Task item
Using the data below, return the stretch from the line that contains "Click the empty Артикул field" through the line that contains "Given: Click No linter errors found line", both included, exactly as it stands and nothing beyond it.

Stored data
>>>>>

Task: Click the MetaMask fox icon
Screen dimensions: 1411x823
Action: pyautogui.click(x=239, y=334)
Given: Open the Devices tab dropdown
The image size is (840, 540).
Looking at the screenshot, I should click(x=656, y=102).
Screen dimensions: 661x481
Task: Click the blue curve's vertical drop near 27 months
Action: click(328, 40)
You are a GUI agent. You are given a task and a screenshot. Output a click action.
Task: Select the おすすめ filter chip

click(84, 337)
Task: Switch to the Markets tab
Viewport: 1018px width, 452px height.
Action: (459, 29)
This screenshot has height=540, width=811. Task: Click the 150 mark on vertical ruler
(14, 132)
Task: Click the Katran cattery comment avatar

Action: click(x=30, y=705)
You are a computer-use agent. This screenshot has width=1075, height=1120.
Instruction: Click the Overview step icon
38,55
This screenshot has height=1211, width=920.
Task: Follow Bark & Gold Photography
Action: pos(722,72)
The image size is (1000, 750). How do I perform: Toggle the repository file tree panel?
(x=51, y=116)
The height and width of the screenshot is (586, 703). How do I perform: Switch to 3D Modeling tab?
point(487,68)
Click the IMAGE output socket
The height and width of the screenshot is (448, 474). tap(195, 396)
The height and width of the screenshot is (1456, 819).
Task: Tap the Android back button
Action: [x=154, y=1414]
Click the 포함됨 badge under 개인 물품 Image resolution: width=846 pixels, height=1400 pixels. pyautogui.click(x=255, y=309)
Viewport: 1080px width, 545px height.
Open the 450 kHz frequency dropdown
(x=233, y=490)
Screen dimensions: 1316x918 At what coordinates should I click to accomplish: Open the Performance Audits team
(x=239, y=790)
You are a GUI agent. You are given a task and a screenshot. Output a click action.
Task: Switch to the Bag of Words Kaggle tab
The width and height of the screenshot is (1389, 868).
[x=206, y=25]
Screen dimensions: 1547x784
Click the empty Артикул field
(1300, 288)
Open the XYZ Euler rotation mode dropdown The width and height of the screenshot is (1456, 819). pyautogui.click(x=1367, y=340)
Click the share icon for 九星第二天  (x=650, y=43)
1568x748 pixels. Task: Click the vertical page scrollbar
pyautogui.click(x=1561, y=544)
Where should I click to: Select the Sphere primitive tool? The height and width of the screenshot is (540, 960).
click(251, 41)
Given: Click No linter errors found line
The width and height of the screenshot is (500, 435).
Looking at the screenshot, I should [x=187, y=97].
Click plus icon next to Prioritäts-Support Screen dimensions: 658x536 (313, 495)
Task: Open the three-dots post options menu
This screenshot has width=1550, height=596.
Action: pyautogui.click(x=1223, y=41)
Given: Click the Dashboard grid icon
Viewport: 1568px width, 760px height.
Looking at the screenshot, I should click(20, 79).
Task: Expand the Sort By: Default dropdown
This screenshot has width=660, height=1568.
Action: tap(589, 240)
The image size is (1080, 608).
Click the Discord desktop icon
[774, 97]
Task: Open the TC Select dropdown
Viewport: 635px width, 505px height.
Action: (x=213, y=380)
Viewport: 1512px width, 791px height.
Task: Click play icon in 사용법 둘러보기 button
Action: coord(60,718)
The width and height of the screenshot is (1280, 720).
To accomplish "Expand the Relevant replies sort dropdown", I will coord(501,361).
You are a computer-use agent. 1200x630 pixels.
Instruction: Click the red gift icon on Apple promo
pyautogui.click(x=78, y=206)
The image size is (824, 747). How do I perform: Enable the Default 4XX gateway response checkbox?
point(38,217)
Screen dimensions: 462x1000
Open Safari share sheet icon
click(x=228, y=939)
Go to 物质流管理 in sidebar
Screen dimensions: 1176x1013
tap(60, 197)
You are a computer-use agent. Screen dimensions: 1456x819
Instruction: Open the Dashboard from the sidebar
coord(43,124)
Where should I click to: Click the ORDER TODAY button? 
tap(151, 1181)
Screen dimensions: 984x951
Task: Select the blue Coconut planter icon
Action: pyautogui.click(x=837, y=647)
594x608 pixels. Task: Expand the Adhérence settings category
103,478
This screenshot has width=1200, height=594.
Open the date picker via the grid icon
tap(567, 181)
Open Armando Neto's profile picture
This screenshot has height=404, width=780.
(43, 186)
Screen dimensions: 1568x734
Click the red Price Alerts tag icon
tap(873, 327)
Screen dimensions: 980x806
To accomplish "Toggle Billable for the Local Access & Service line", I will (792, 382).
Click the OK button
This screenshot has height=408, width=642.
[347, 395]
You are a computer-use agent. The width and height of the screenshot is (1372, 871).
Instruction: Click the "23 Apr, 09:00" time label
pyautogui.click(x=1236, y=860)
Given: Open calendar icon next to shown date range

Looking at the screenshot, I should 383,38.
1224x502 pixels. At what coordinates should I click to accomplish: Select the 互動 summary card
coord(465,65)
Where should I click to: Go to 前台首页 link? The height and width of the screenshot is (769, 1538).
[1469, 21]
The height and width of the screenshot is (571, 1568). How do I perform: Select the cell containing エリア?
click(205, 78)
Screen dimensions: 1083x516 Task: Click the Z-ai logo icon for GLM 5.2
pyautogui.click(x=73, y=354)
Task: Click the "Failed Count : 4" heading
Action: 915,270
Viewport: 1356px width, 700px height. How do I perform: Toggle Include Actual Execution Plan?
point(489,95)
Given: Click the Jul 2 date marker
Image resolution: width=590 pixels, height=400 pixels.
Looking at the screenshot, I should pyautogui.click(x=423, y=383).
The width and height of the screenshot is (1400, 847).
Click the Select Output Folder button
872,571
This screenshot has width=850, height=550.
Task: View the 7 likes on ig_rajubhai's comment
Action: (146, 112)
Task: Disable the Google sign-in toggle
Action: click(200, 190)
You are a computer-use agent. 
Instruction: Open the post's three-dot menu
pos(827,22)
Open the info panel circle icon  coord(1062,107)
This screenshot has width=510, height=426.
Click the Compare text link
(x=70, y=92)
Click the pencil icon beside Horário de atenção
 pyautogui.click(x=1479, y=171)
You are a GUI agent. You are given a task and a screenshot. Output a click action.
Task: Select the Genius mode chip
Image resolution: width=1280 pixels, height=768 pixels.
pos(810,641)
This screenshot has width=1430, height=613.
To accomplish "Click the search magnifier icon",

<<<<<

Expected answer
Click the empty Артикул field
(1300, 288)
Open the XYZ Euler rotation mode dropdown The width and height of the screenshot is (1456, 819). pyautogui.click(x=1367, y=340)
Click the share icon for 九星第二天  (x=650, y=43)
1568x748 pixels. Task: Click the vertical page scrollbar
pyautogui.click(x=1561, y=544)
Where should I click to: Select the Sphere primitive tool? The height and width of the screenshot is (540, 960).
click(251, 41)
Given: Click No linter errors found line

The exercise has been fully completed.